Nelle carceri italiane la redenzione ha le fattezze del suicidio

suicida in carcere Strage dei suicidi in carcere

Il 2022 non è ancora finito, ma nelle carceri italiane già si registra un numero da record di suicidi. Ebbene sì, dall’inizio dell’anno ben 59 detenuti hanno scelto di togliersi la vita. Soltanto nel mese di agosto 15 persone sono morte nelle loro celle, un suicidio ogni due giorni. Un fenomeno preoccupante, che dovrebbe porre l’attenzione su ciò che accade nelle carceri italiane, in cui sembra non esserci modo migliore di redenzione che darsi la morte.

Secondo l’art. 27 della Costituzione italiana, il carcere nasce con lo scopo di rieducare il condannato, così da consentirgli, attraverso la punizione per il crimine commesso, di intraprendere un percorso di riabilitazione. Una riabilitazione finalizzata alla comprensione dell’errore commesso, alla creazione di un nuovo individuo e alla possibilità futura di reintegrarsi nella società.

La realtà nelle carceri italiane appare mostruosamente diversa.

Considerando il tasso dei suicidi, ovvero la relazione tra il numero dei decessi e le persone detenute nel corso dell’anno, già nel 2020 con 61 suicidi il tasso era pari a 11 casi ogni 10.000 persone detenute, il valore più alto dell’ultimo ventennio. Nel 2021, seppur in calo rispetto all’anno precedente, i numeri restavano alti con 10,6 suicidi ogni 10.000 persone detenute. Arrivati al 2022 i numeri sembrano destinati ad aumentare.

Tutto questo ha in parte suscitato l’attenzione di molti sulle reali condizioni dei detenuti nelle carceri italiane, suscitando sussulti di compassione, talvolta di rabbia e il più delle volte di rassegnazione. Difatti, è opinione comune che i detenuti, il male che li ha portati dietro le sbarre, se lo siano cercato. E in parte è proprio così. Ciò che dovrebbe allarmare, però, è l’incapacità di far fronte a quello che è il reale scopo delle carceri: debellare quel male, laddove sia possibile.

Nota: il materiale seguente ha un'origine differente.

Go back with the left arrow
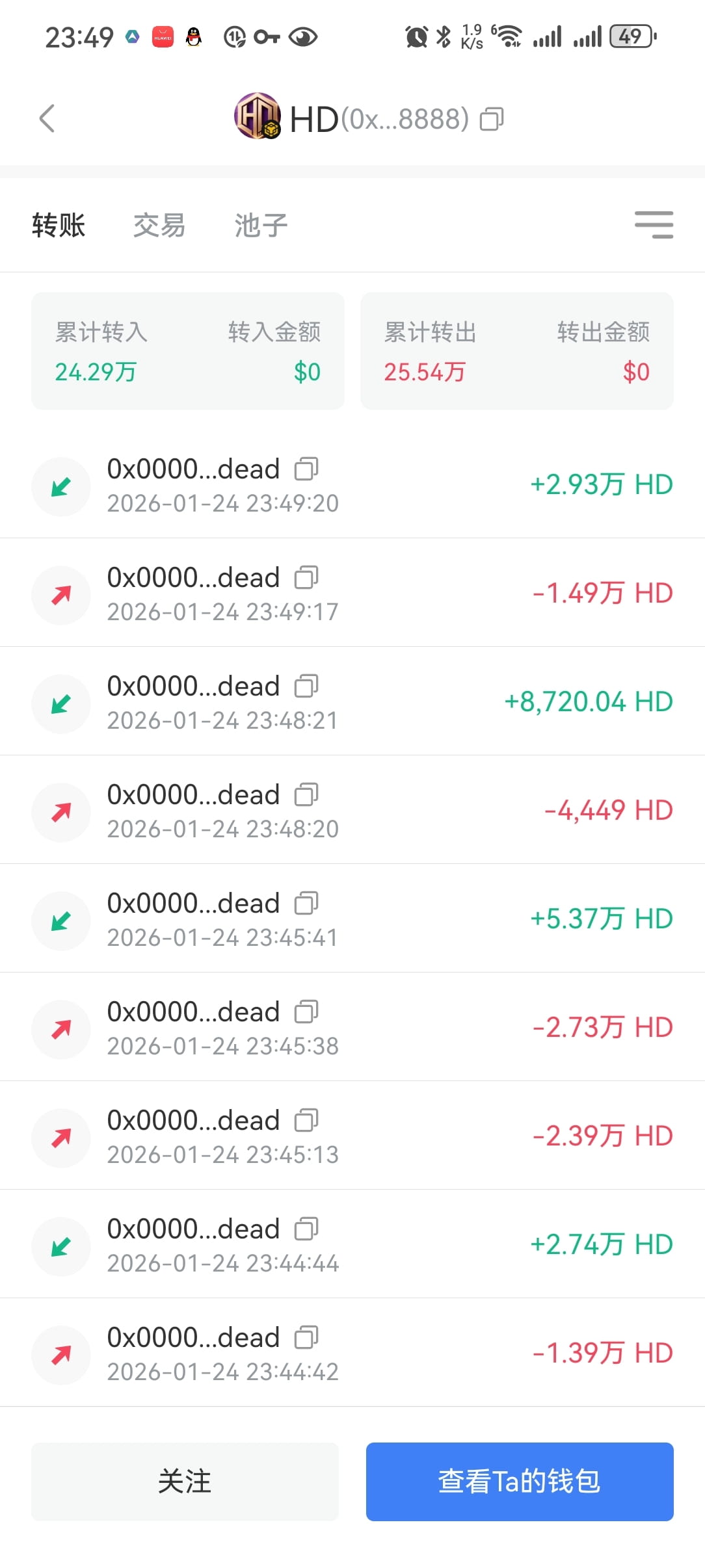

Suicidi in aumento: l’importanza di un maggiore supporto psicologico

Diversi possono essere i motivi causali di una scelta irreparabile.

Molti detenuti – compresi i giovanissimi tra i 21 e i 29 anni – mal sopportano l’idea della solitudine, lo strappo accompagnato dalla vergogna, dallo stigma sociale che si riversa non solo sulla propria immagine, ma su quella dei propri cari. L’idea di non avere più alcuna possibilità di superare quel baratro, porta alla scelta di abbandonarvisi, cadendoci dentro.

Secondo Carlo Renoldi, capo del DAP, l’aumento dei suicidi in carcere fa comprendere – con brutale evidenza – l’urgenza di migliorare le condizioni attualmente caratterizzanti le carceri, fornendo maggiore supporto a chi si dimostra particolarmente fragile. Nel 2022, molti dei detenuti suicidi soffrivano di patologie psichiatriche o di dipendenza da droghe. Tra le persone fragili c’era anche Donatella, 27 anni, detenuta nel carcere di Verona e affetta da problemi di dipendenza. Colpevole di una serie di furti, si era ritrovava in carcere dopo essersi allontanata da una comunità a cui era stata affidata. Infine, la scelta di morire, perché “ho paura di tutto”.

È evidente, dunque, che tra le numerose problematiche delle carceri italiane, oltre al sovraffollamento, ai soprusi e ai pochi medici, vi è anche l’assenza di un percorso che sappia includere non solo le celle, ma un programma terapeutico. Sempre Carlo Renoldi, a tal proposito, dichiarerà: Serve senza dubbio un maggiore supporto psicologico, quindi più personale medico specializzato inviato dalle Asl. Intanto, in accordo con la ministra Cartabia abbiamo destinato circa 2,7 milioni di euro, con una variazione del bilancio in corso d’opera, per aumentare di 200 unità la presenza di psicologi: la profonda solitudine è spesso alla radice di tanti gesti estremi”.